Exercise description: Each line from the one that holds "This screenshot has width=924, height=567." to the end of the entries is to be given again exactly. Do not include pictures.
--- START ---
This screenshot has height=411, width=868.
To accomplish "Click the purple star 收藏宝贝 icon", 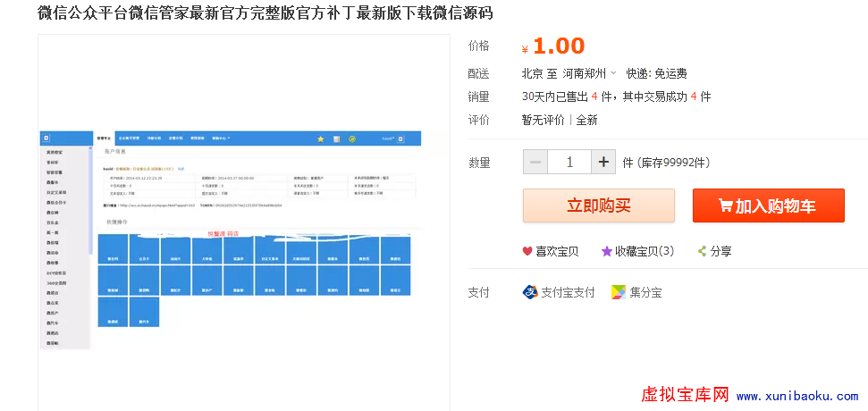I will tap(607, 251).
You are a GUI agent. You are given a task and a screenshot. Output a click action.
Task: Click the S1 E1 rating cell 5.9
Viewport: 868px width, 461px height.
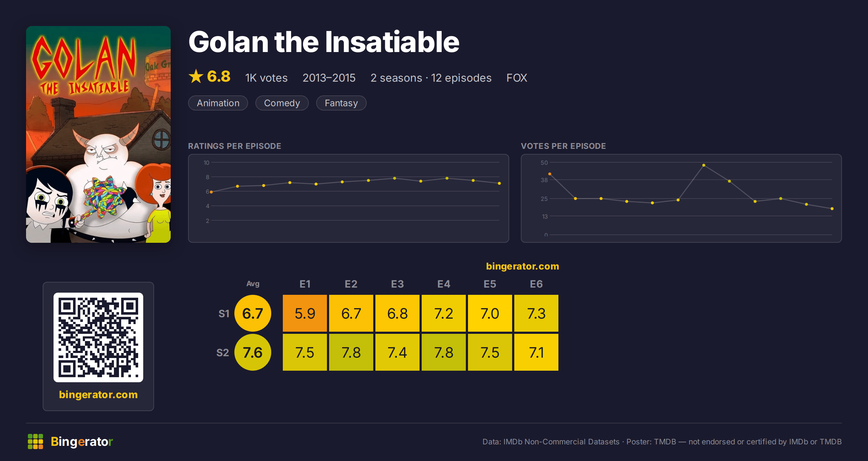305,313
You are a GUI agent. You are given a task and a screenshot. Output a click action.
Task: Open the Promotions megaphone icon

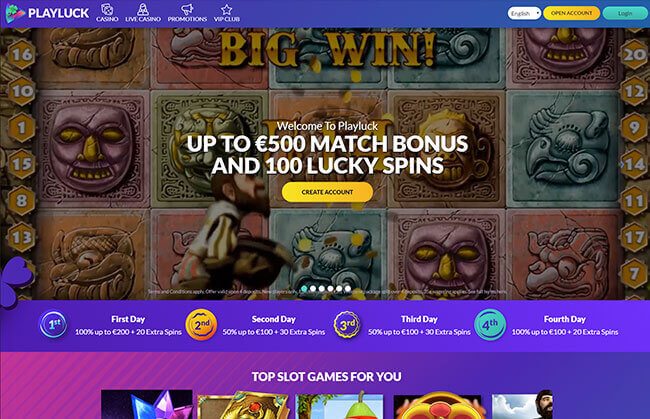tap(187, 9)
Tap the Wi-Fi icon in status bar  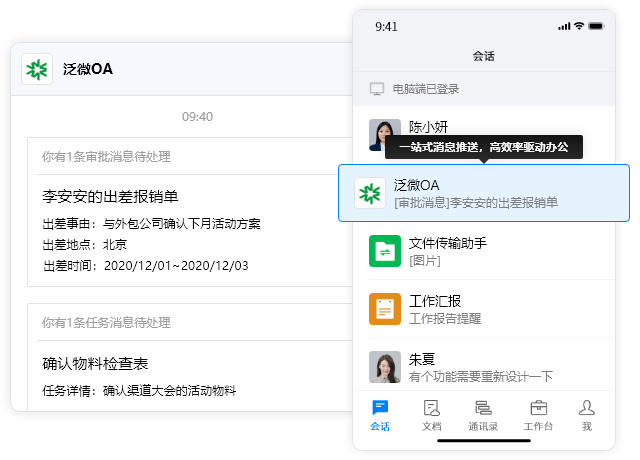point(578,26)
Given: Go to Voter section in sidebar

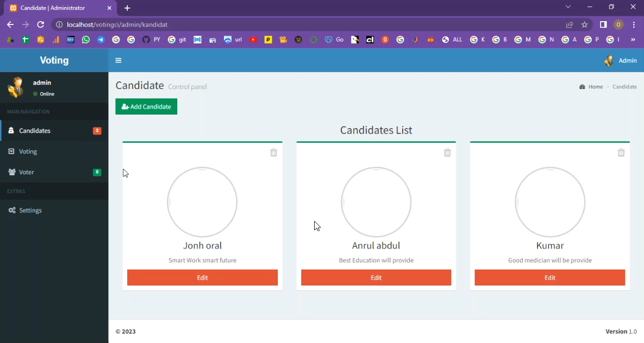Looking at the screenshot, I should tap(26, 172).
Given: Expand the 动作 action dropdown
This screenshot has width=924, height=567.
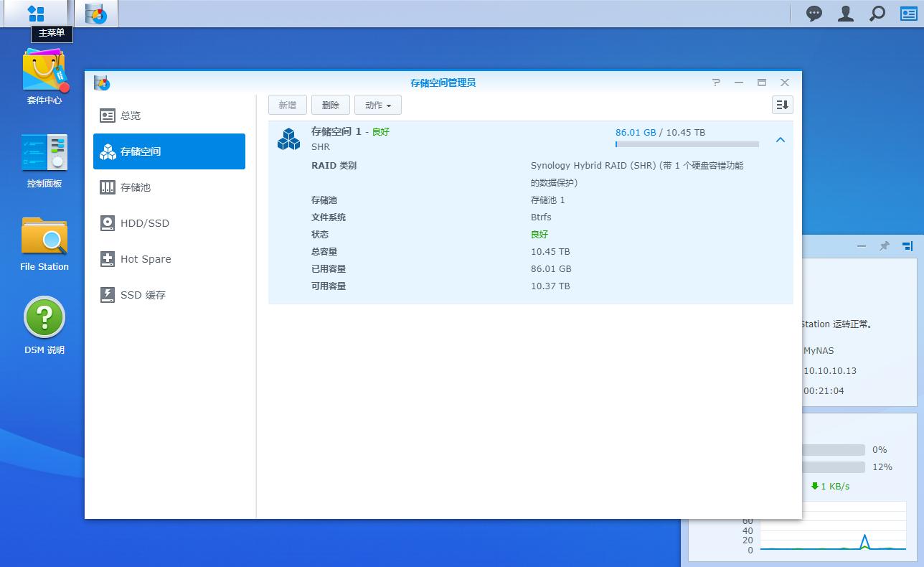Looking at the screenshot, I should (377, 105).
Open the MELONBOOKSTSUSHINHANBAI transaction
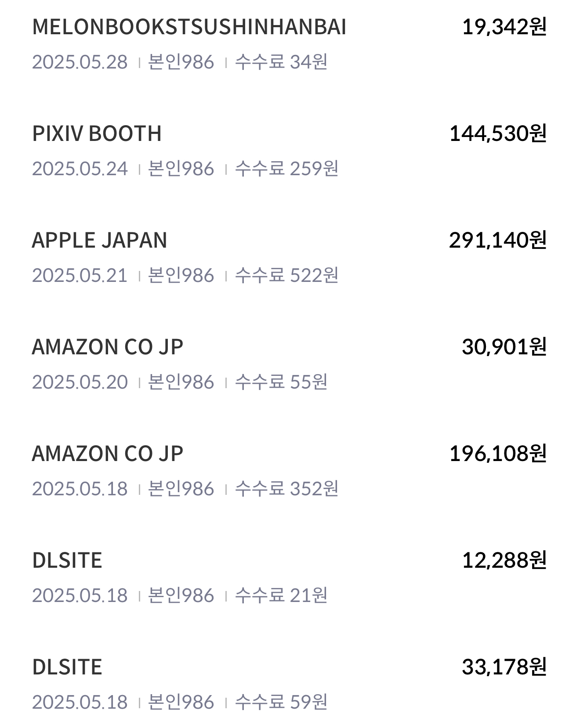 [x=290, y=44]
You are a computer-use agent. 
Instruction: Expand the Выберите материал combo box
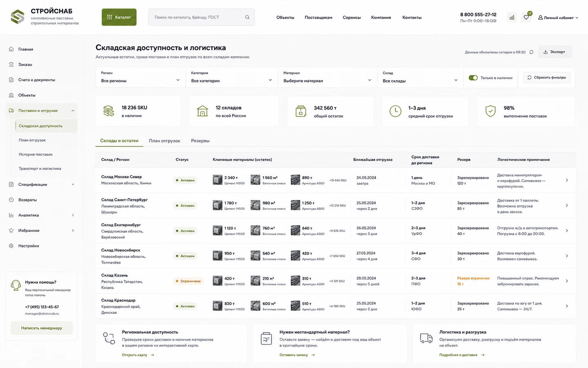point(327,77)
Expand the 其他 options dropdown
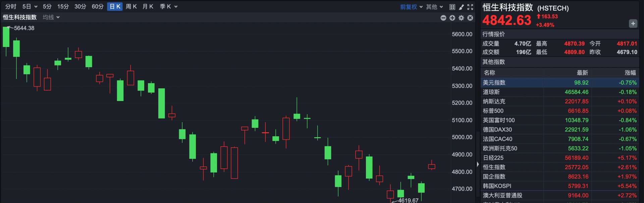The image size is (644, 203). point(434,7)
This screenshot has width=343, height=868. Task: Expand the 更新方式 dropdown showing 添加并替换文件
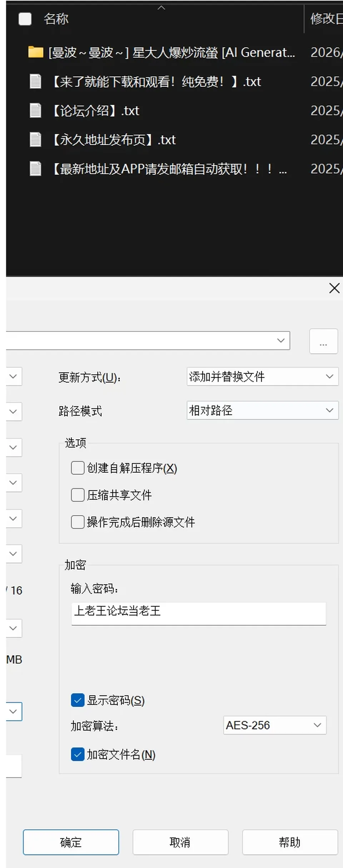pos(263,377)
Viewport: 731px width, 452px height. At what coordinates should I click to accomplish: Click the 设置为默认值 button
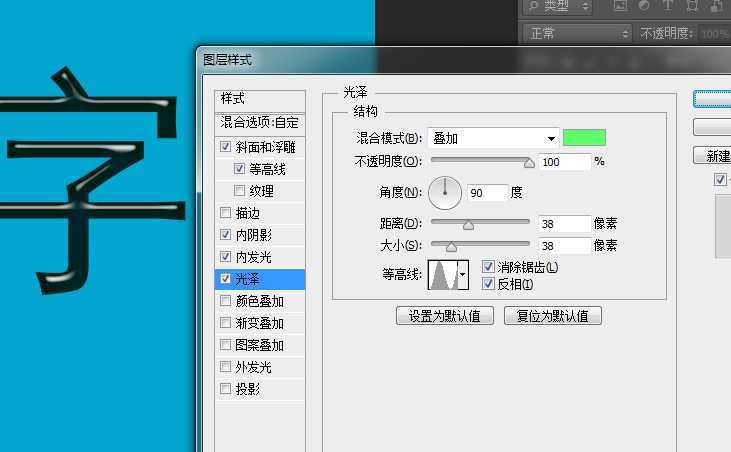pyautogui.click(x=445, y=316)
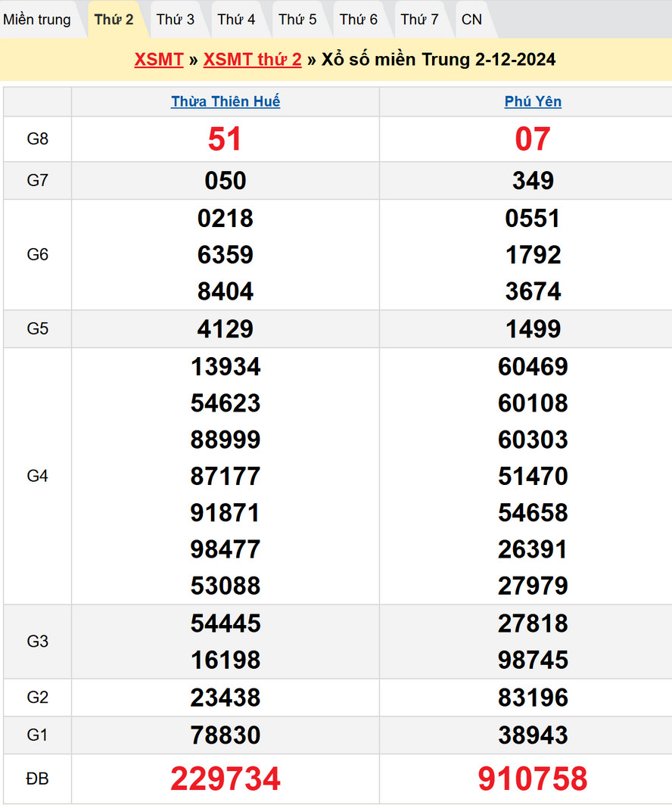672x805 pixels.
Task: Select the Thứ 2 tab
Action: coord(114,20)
--- END ---
Solution:
This screenshot has width=924, height=567.
Looking at the screenshot, I should (377, 105).
Open the MELONBOOKSTSUSHINHANBAI transaction
 [x=290, y=44]
You are a computer-use agent. 
Instruction: Expand the Выберите материал combo box
point(327,77)
Expand the 其他 options dropdown
The image size is (644, 203). point(434,7)
This screenshot has width=343, height=868. Task: Expand the 更新方式 dropdown showing 添加并替换文件
pos(263,377)
Viewport: 731px width, 452px height. At what coordinates should I click to accomplish: Click the 设置为默认值 button
pyautogui.click(x=445, y=316)
672x805 pixels.
Task: Select the Thứ 2 tab
Action: coord(114,20)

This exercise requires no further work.